Cuba: foreign former officials can’t attend dissident event

     

Cuba stoked tensions across Latin America on Tuesday by blocking a former Chilean minister and one of Mexico’s ex-presidents from travelling to the island to attend an award ceremony hosted by political dissidents, Reuters reports:

Chile said it was recalling its ambassador to Cuba for consultation and asking the Cuban government why Mariana Aylwin (left), a former education minister and daughter of an ex-president, was blocked from entering Cuba on Monday night….Former Mexican President Felipe Calderon tweeted on Tuesday that Cuban immigration prevented him from boarding a flight from Mexico City to Havana to attend the same meeting. Aylwin was prevented from checking in to her flight in Chile’s capital, Santiago, apparently at the request of the Cuban authorities, she told journalists on Tuesday.

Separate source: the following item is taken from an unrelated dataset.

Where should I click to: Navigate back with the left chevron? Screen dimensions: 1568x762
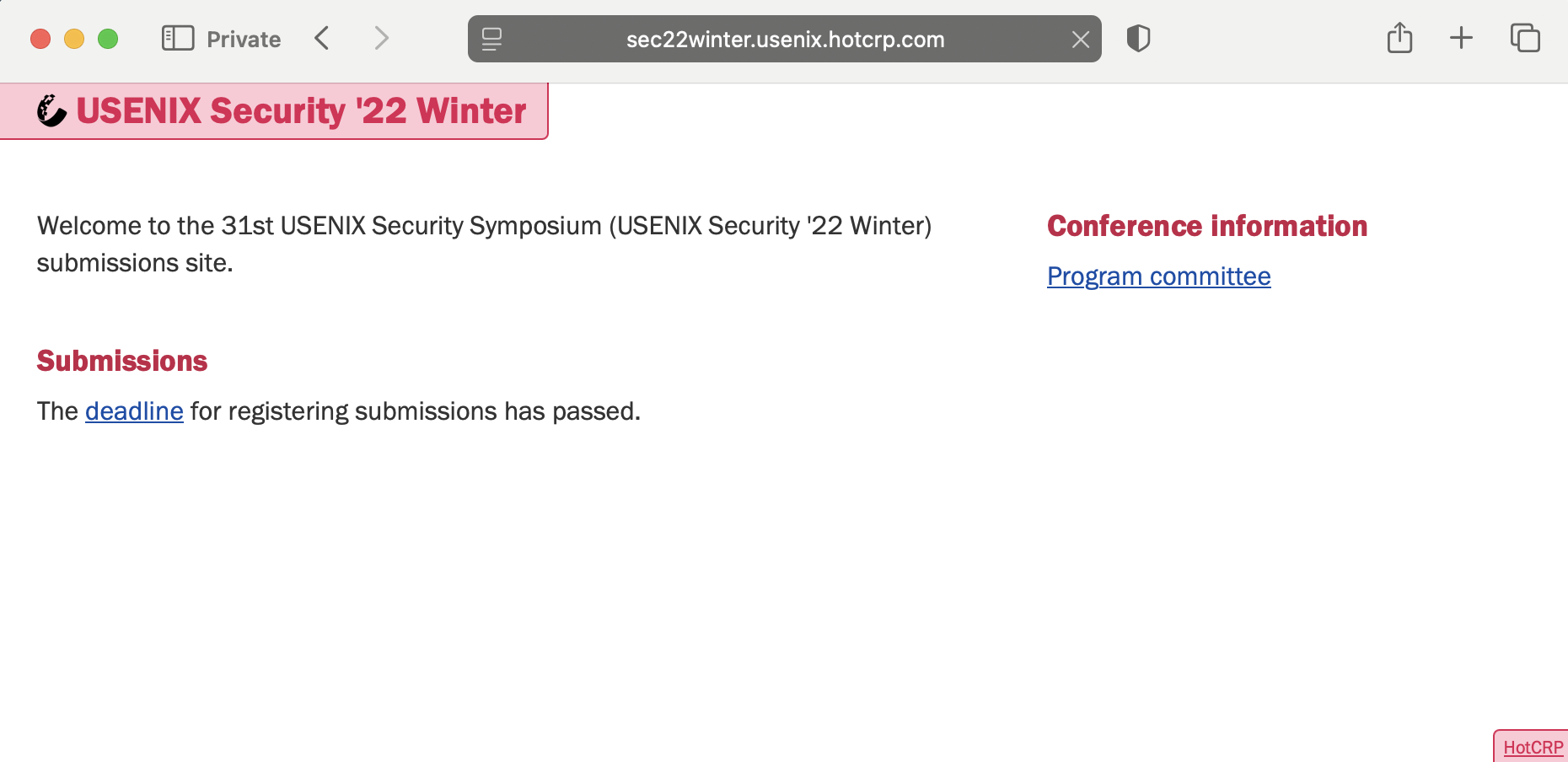click(321, 38)
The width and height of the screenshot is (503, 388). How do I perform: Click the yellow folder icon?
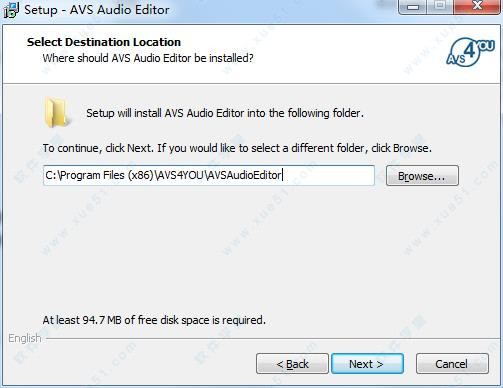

“The behavior of the Cuban government is deeply gross, vulgar and rude,” said Rosa Maria Paya (right), the group’s leader and daughter of dissident Oswaldo Paya, who died in 2012. “We have all received information that (invited guests) are receiving pressure from the Cuban government.”

Former Mexican President Felipe Calderon said on Tuesday that Cuban authorities stopped him from traveling to the island to mark the fifth anniversary of the death of prominent dissident Oswaldo Paya.

“Cuban Immigration informs us that passenger FCH is not authorized to enter Cuba and asks that he not be documented on flight AM451,” Calderon said in a Twitter post, referring to the message given to him by Aeromexico.

Mexican ex-President Felipe Calderon says Cuba won’t allow him to enter the country to attend a ceremony organized by a prominent dissident, Associated Press reports:

Rosa Maria Paya has invited the secretary-general of the Organization of American States to receive a prize from her group in Havana on Wednesday. Calderon wrote on Twitter that he had been invited, but Cuba had denied him a visa. Former Chilean Education Minister Maria Aylwin posted a similar message. OAS chief Luis Almagro has not commented.

A trip to the island by Luis Almagro (left), secretary-general of the Organization of American States, where he is set to accept the Latin America Youth Network for Democracy’s Oswaldo Paya Prize, will force him to navigate a diplomatic minefield, reports suggest:

The Cuban government remains one of Mr. Maduro’s staunchest allies and has refused to return to the OAS, from which it was excluded from 1962 to 2009. Cynthia Arnson, director of the Latin American Program at the Woodrow Wilson International Center for Scholars, said Mr. Almagro’s decision to travel to Cuba to accept an award named for one of the country’s most famous political dissidents is a clear provocation.